### Source records ###

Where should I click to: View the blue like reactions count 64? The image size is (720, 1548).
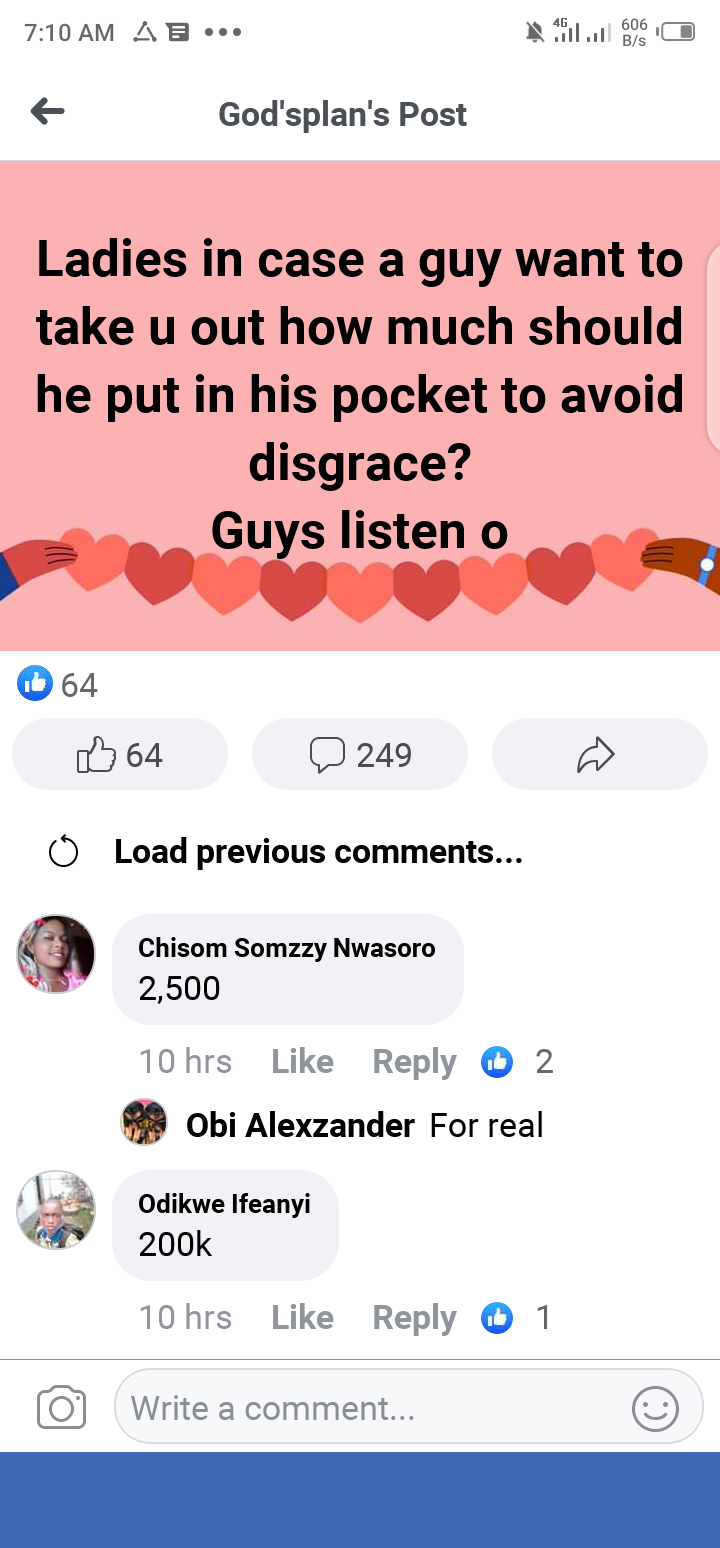pyautogui.click(x=58, y=685)
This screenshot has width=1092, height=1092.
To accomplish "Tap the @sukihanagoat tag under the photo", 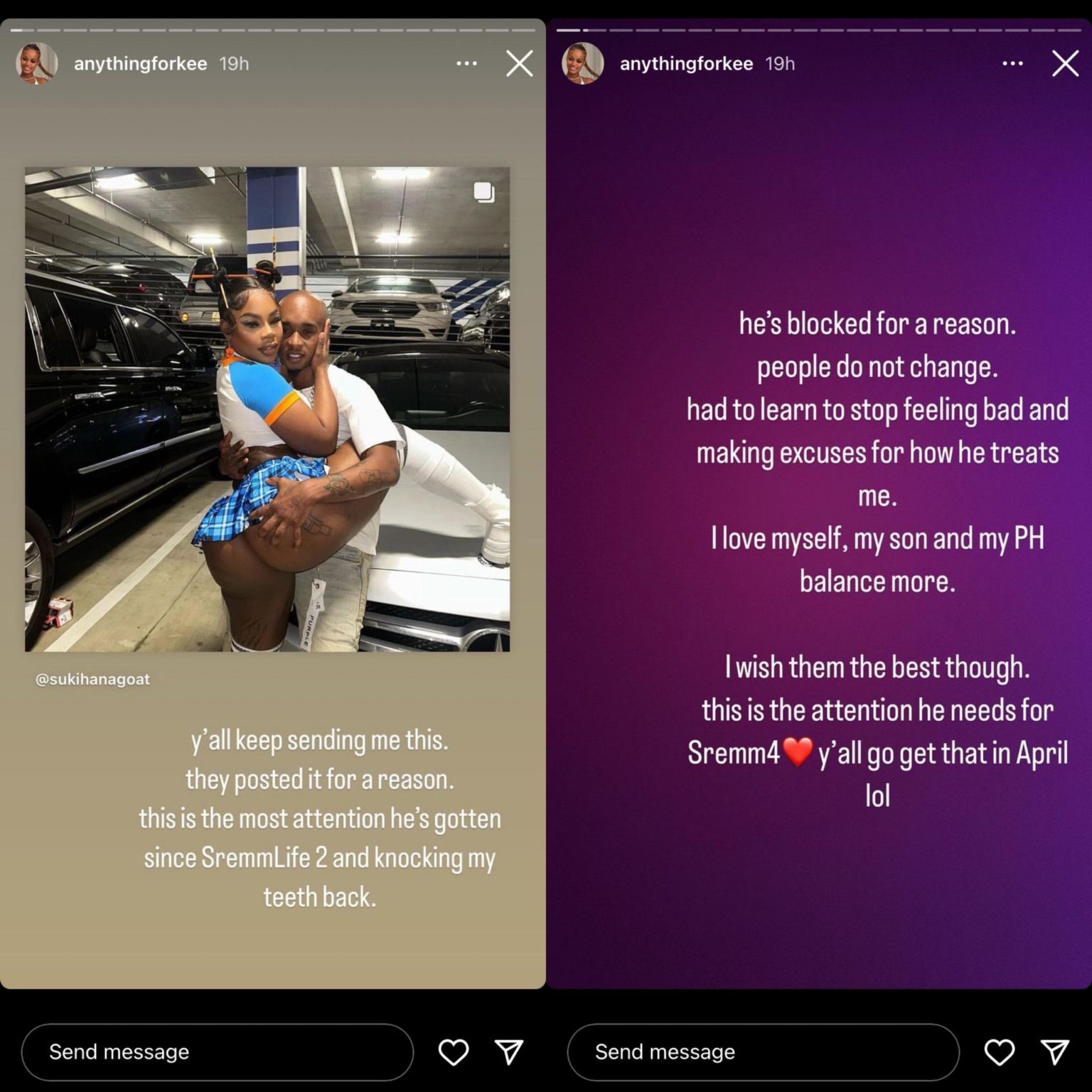I will pyautogui.click(x=92, y=679).
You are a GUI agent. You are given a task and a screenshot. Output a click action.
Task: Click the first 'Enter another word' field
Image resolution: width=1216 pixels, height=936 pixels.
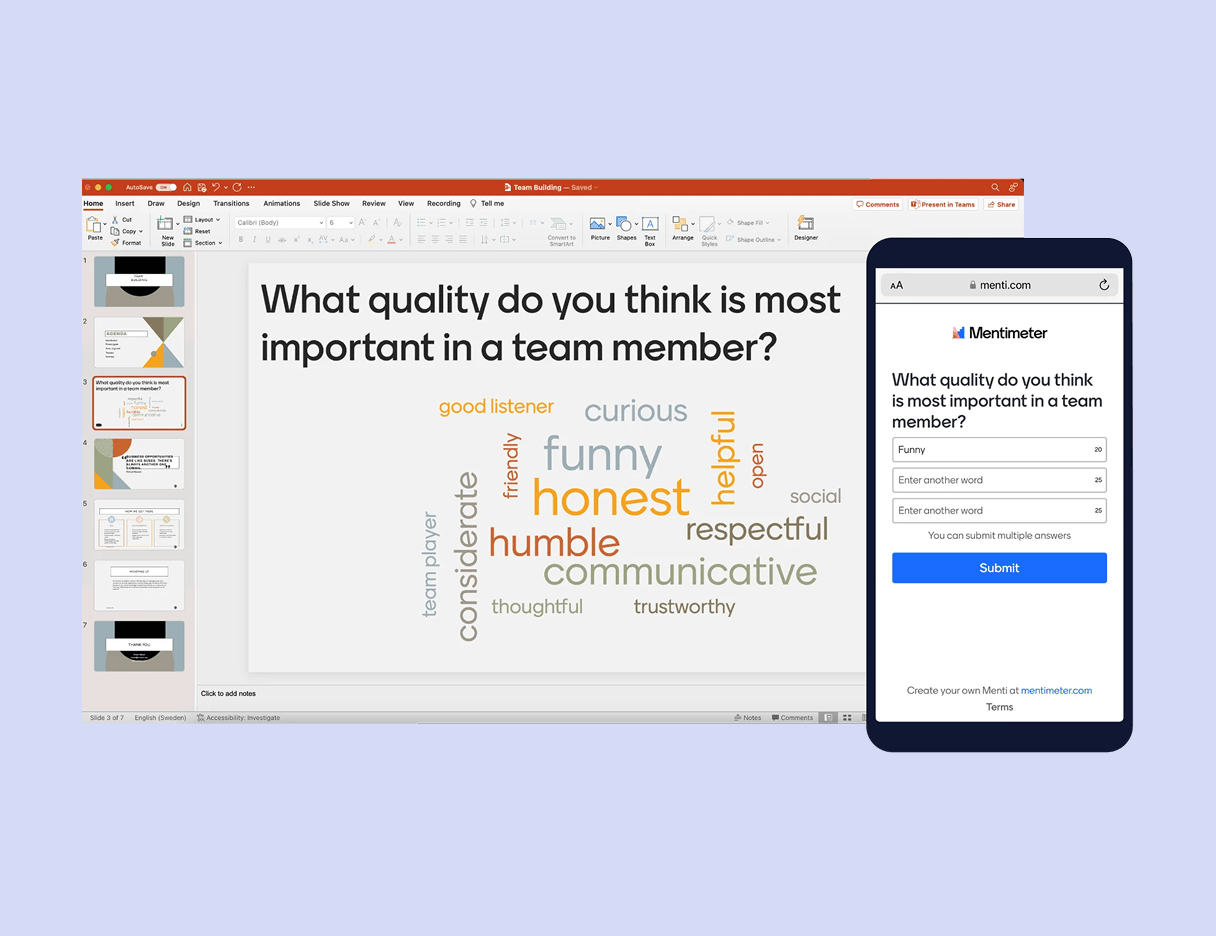click(990, 480)
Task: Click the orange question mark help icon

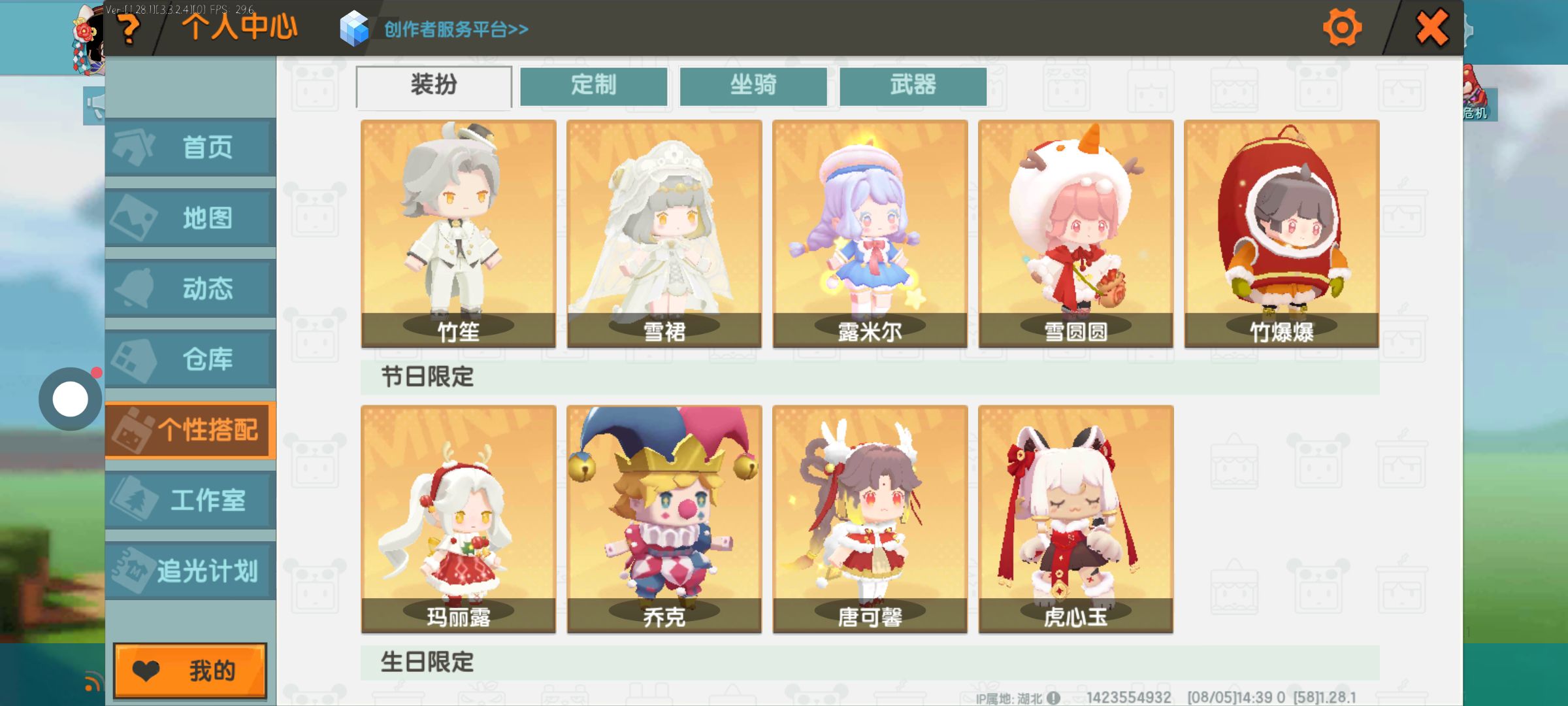Action: pos(129,29)
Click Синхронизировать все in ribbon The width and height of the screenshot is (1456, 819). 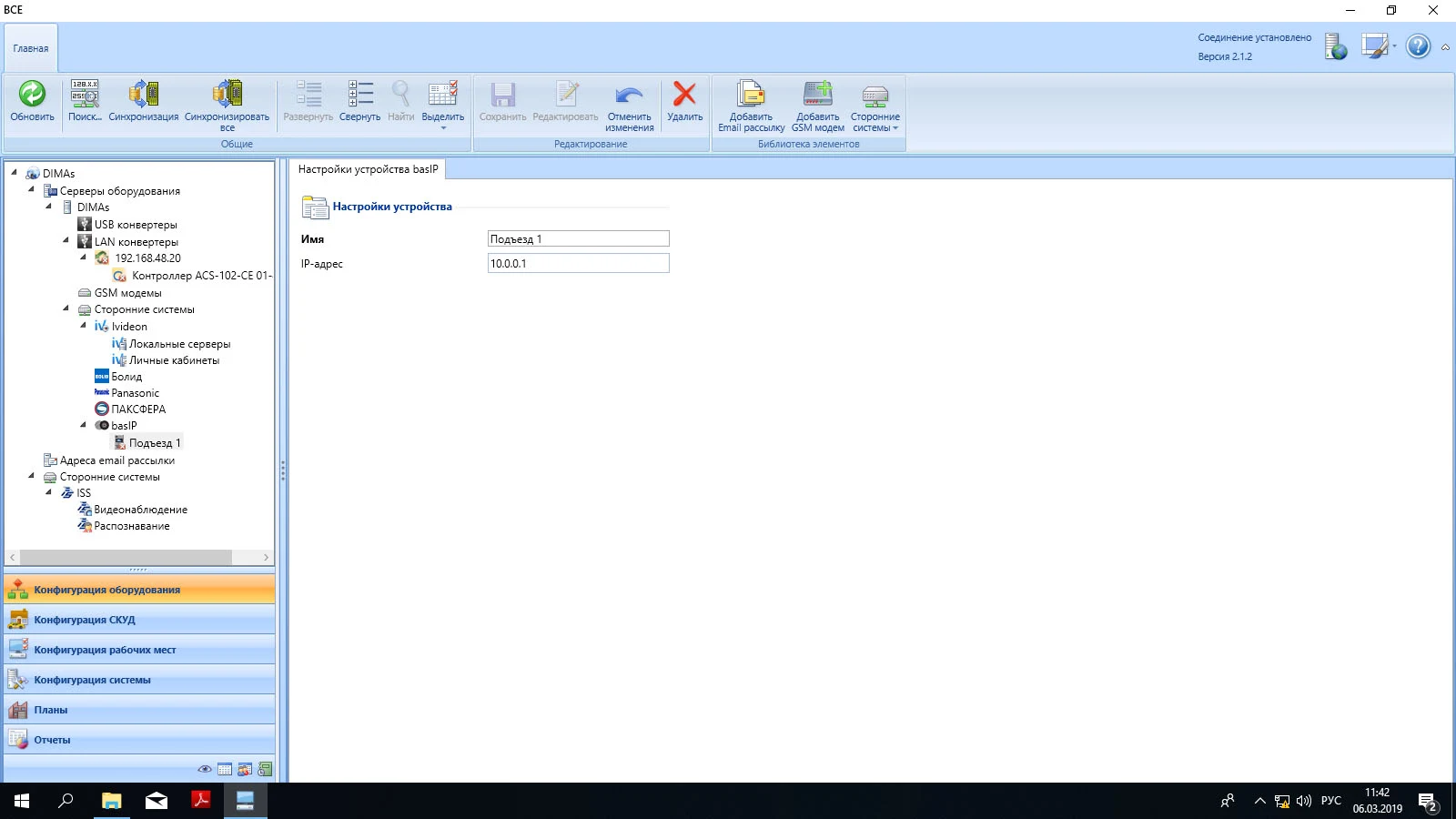tap(227, 95)
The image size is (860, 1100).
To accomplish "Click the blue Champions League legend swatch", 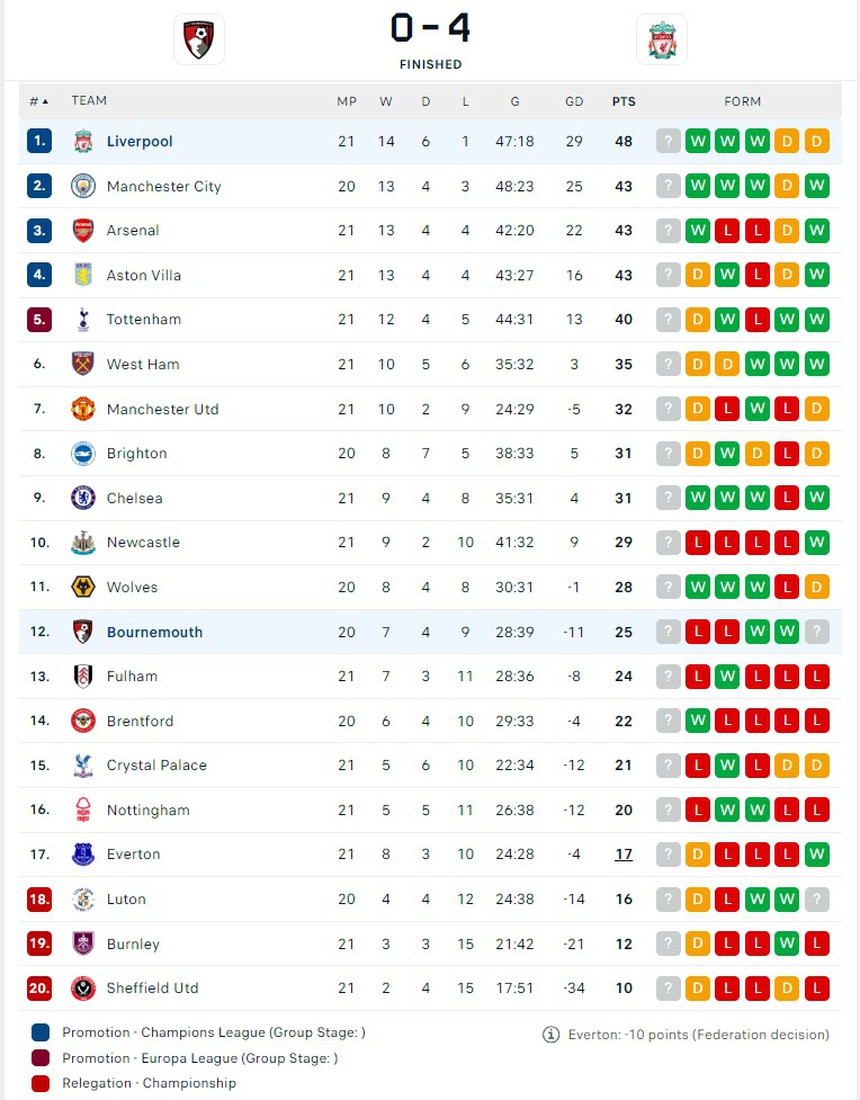I will [40, 1033].
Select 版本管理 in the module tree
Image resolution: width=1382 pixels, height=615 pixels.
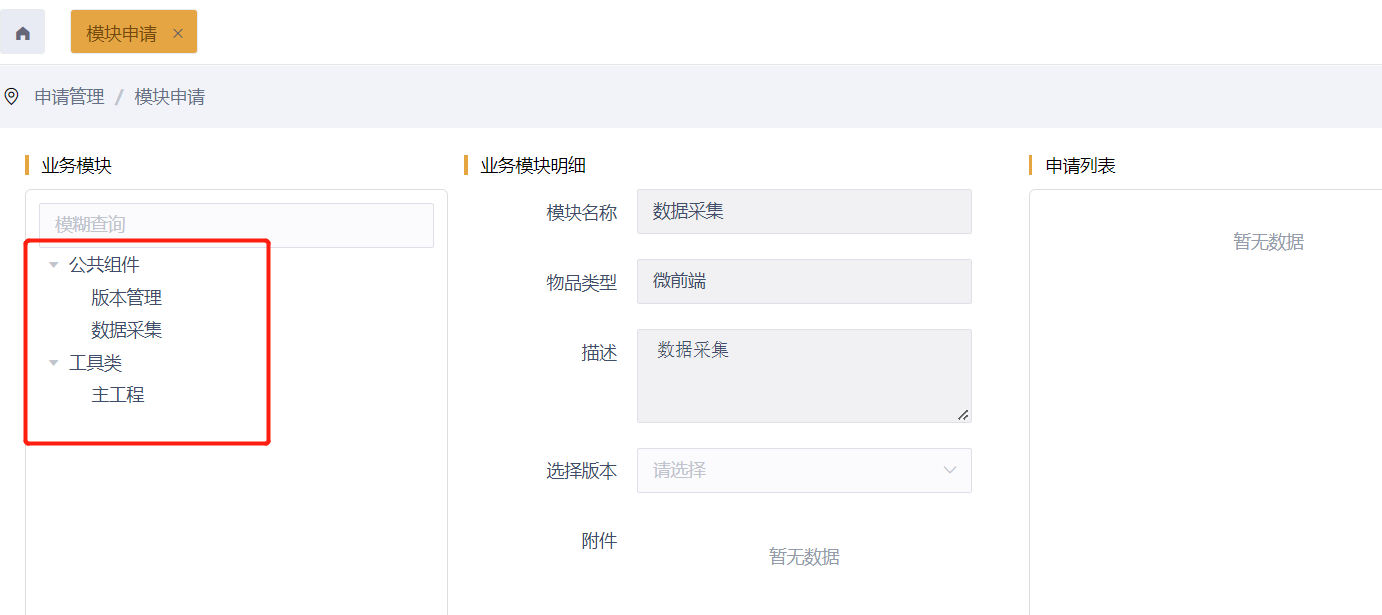point(126,298)
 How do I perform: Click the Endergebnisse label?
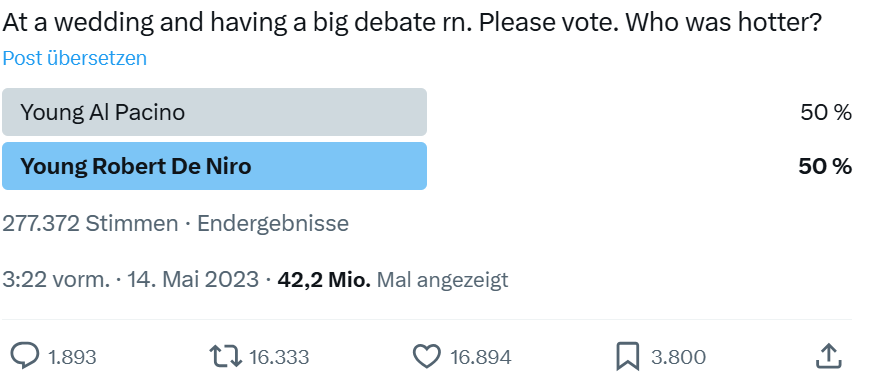coord(273,223)
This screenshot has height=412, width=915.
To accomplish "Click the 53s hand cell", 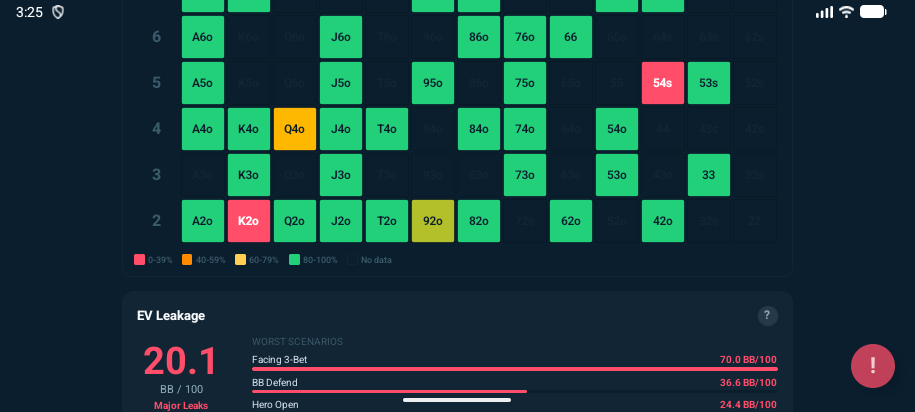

###

• Task requirements
Starting at the beginning of the records and ending at the line that contains "pyautogui.click(x=58, y=685)", reproduce the lines, substituting "reaction total" for "reactions count" and changing nothing else. Omit the pictures.

• Expected answer
Where should I click to: View the blue like reaction total 64? The image size is (720, 1548).
pyautogui.click(x=58, y=685)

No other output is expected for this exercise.